Extract provided
+--

Core muscle injury (CMI), often referred to as a sports hernia or athletic pubalgia, is a common cause of groin pain in athletes. Imaging modalities used to assist in the diagnosis of CMI include ultrasound (US) and magnetic resonance imaging (MRI).

Purpose:

To determine if preoperative MRI findings predict clinical outcomes after surgery for CMI.

Study Design:

Cohort study; Level of evidence, 3.

Methods:

A retrospective cohort study was performed on a consecutive series of patients who were operatively treated for CMI by a single surgeon. CMI was diagnosed based on history, physical examination, and a positive US. In addition, all patients underwent a preoperative MRI. Patients were divided into 2 groups based on whether the MRI was interpreted as positive or negative for CMI. All patients underwent mini-open CMI repair. Patient-reported outcomes (PROs) were collected both pre- and postoperatively and included a visual analog scale (VAS) for pain, the University of California, Los Angeles (UCLA) activity score, and the modified Harris Hip Score.

+--

Instructions to follow
Copy out the whole core muscle injury study summary above, word for word.

Data
+--

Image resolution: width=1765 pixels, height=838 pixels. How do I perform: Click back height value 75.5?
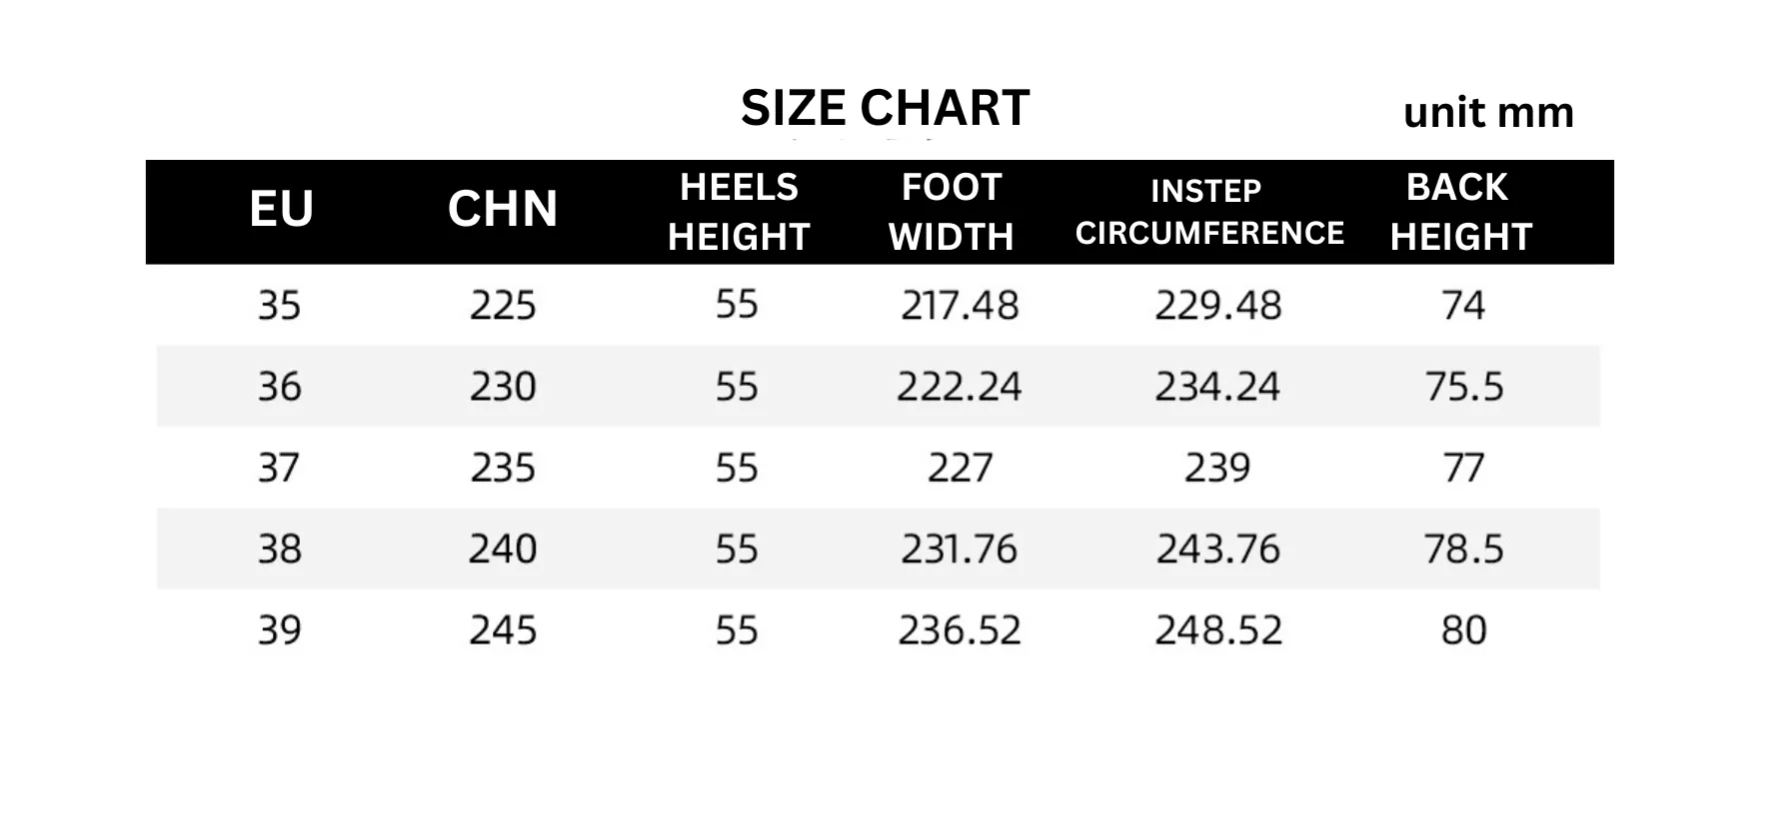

+--

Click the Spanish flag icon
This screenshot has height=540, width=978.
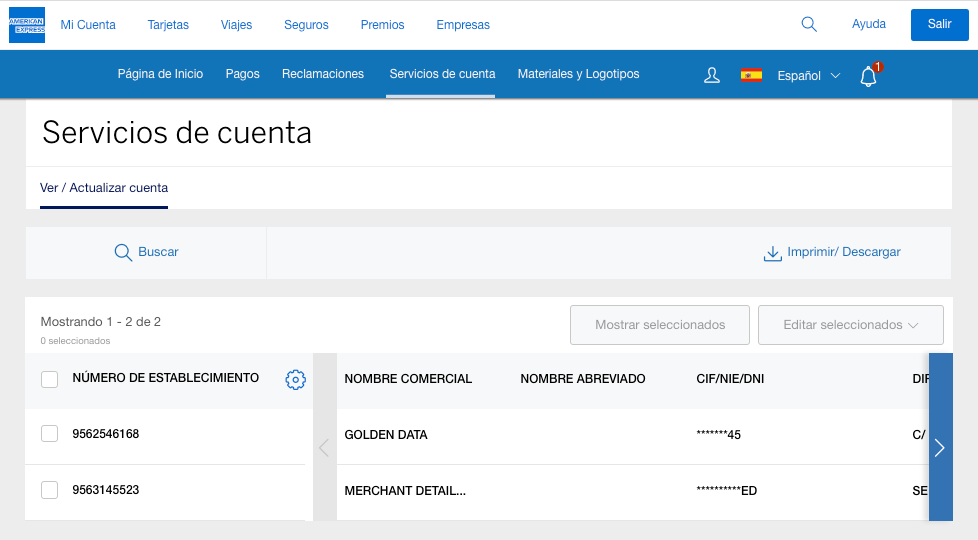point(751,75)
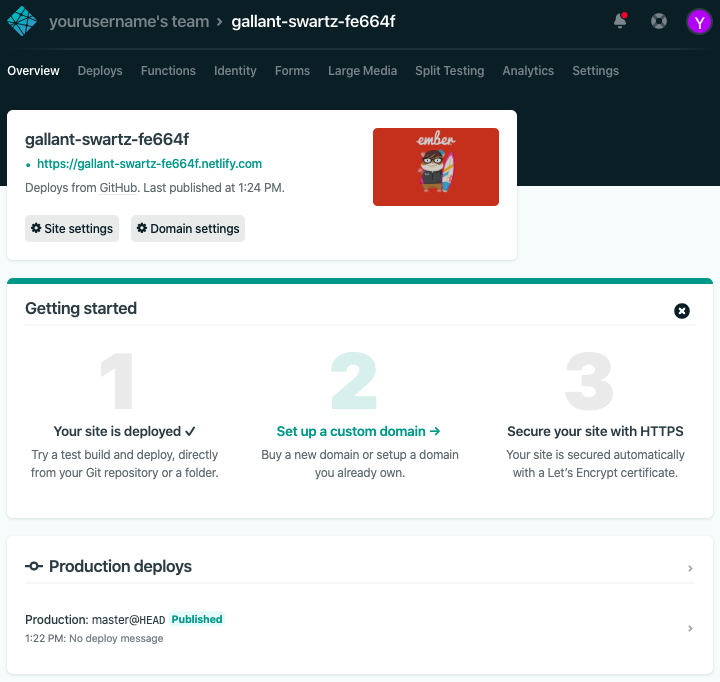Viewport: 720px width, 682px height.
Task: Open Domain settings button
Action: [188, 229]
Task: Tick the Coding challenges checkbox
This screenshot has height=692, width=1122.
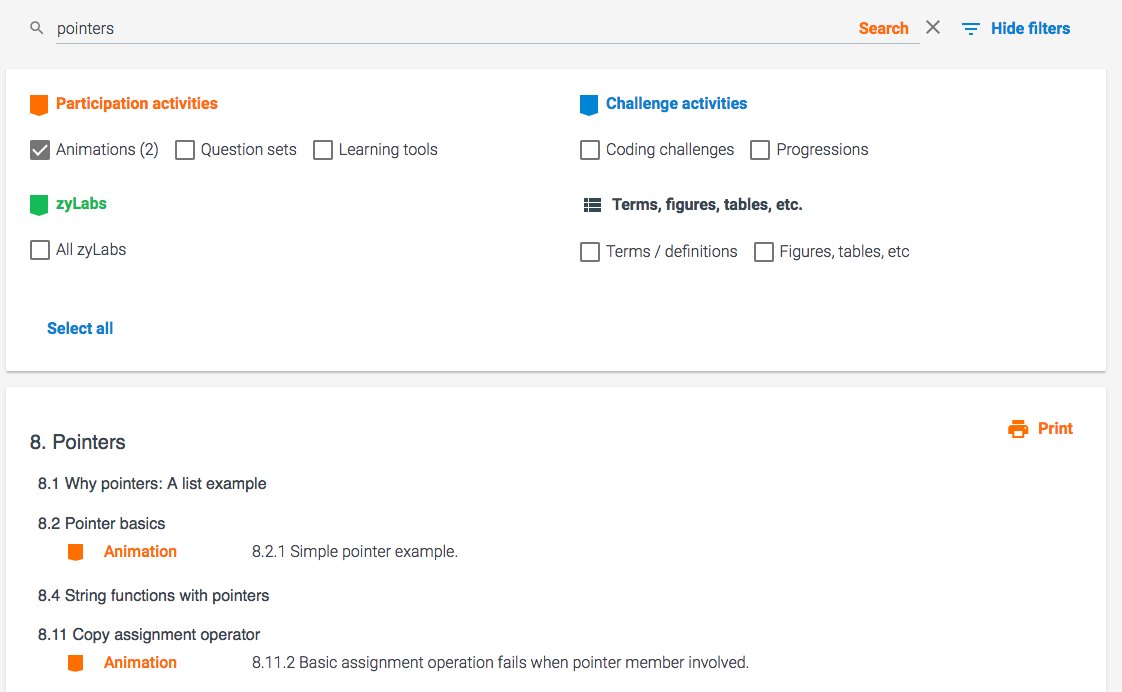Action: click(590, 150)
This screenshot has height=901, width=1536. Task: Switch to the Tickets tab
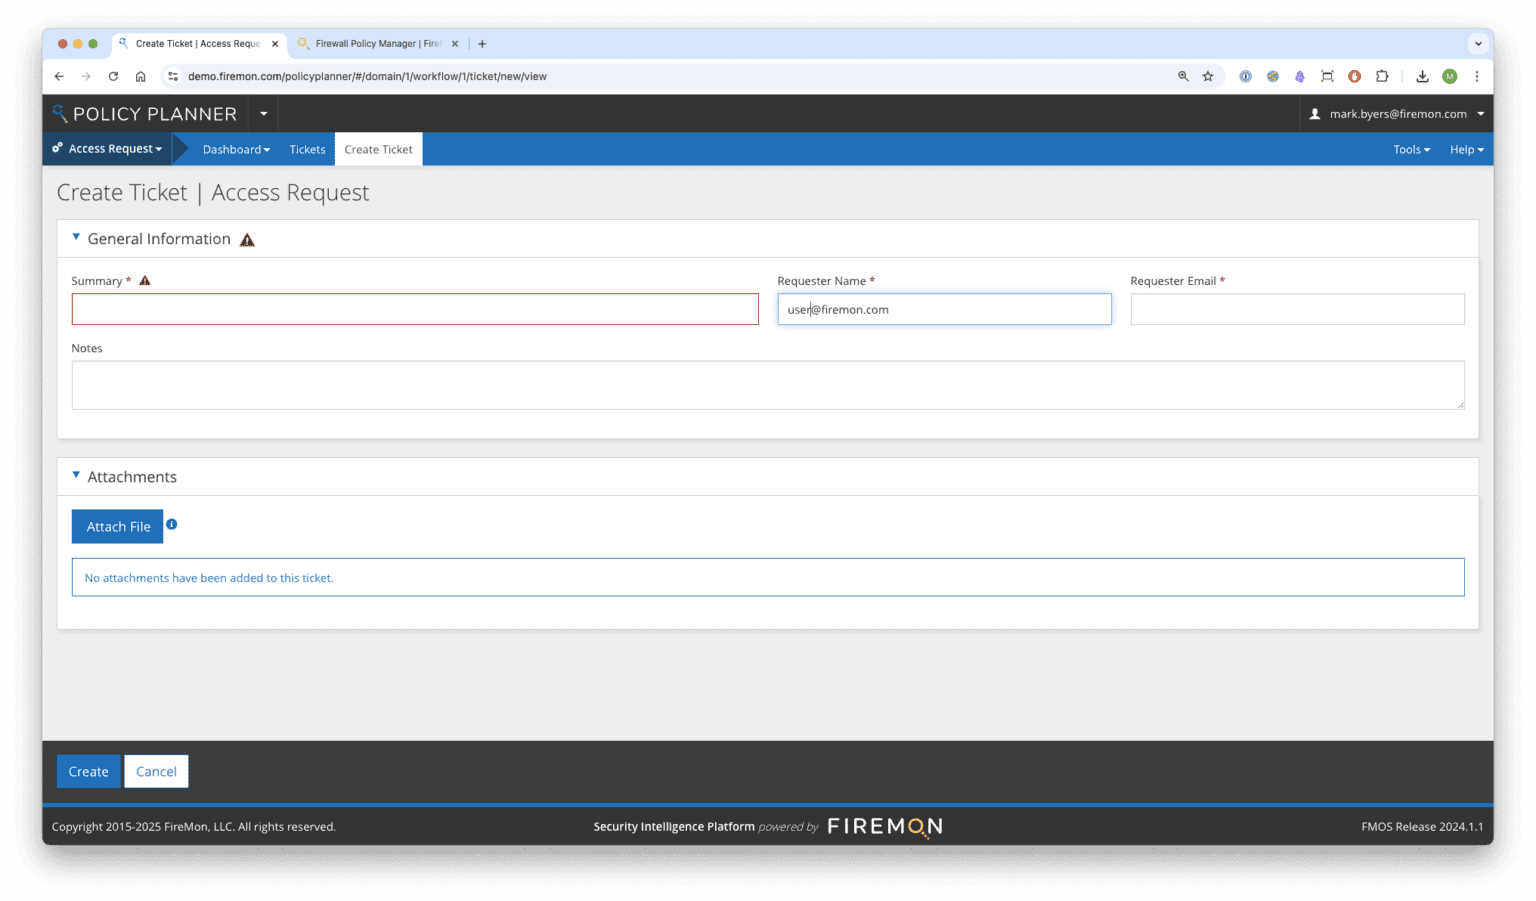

+--

Written answer
Core muscle injury (CMI), often referred to as a sports hernia or athletic pubalgia, is a common cause of groin pain in athletes. Imaging modalities used to assist in the diagnosis of CMI include ultrasound (US) and magnetic resonance imaging (MRI).

Purpose:

To determine if preoperative MRI findings predict clinical outcomes after surgery for CMI.

Study Design:

Cohort study; Level of evidence, 3.

Methods:

A retrospective cohort study was performed on a consecutive series of patients who were operatively treated for CMI by a single surgeon. CMI was diagnosed based on history, physical examination, and a positive US. In addition, all patients underwent a preoperative MRI. Patients were divided into 2 groups based on whether the MRI was interpreted as positive or negative for CMI. All patients underwent mini-open CMI repair. Patient-reported outcomes (PROs) were collected both pre- and postoperatively and included a visual analog scale (VAS) for pain, the University of California, Los Angeles (UCLA) activity score, and the modified Harris Hip Score.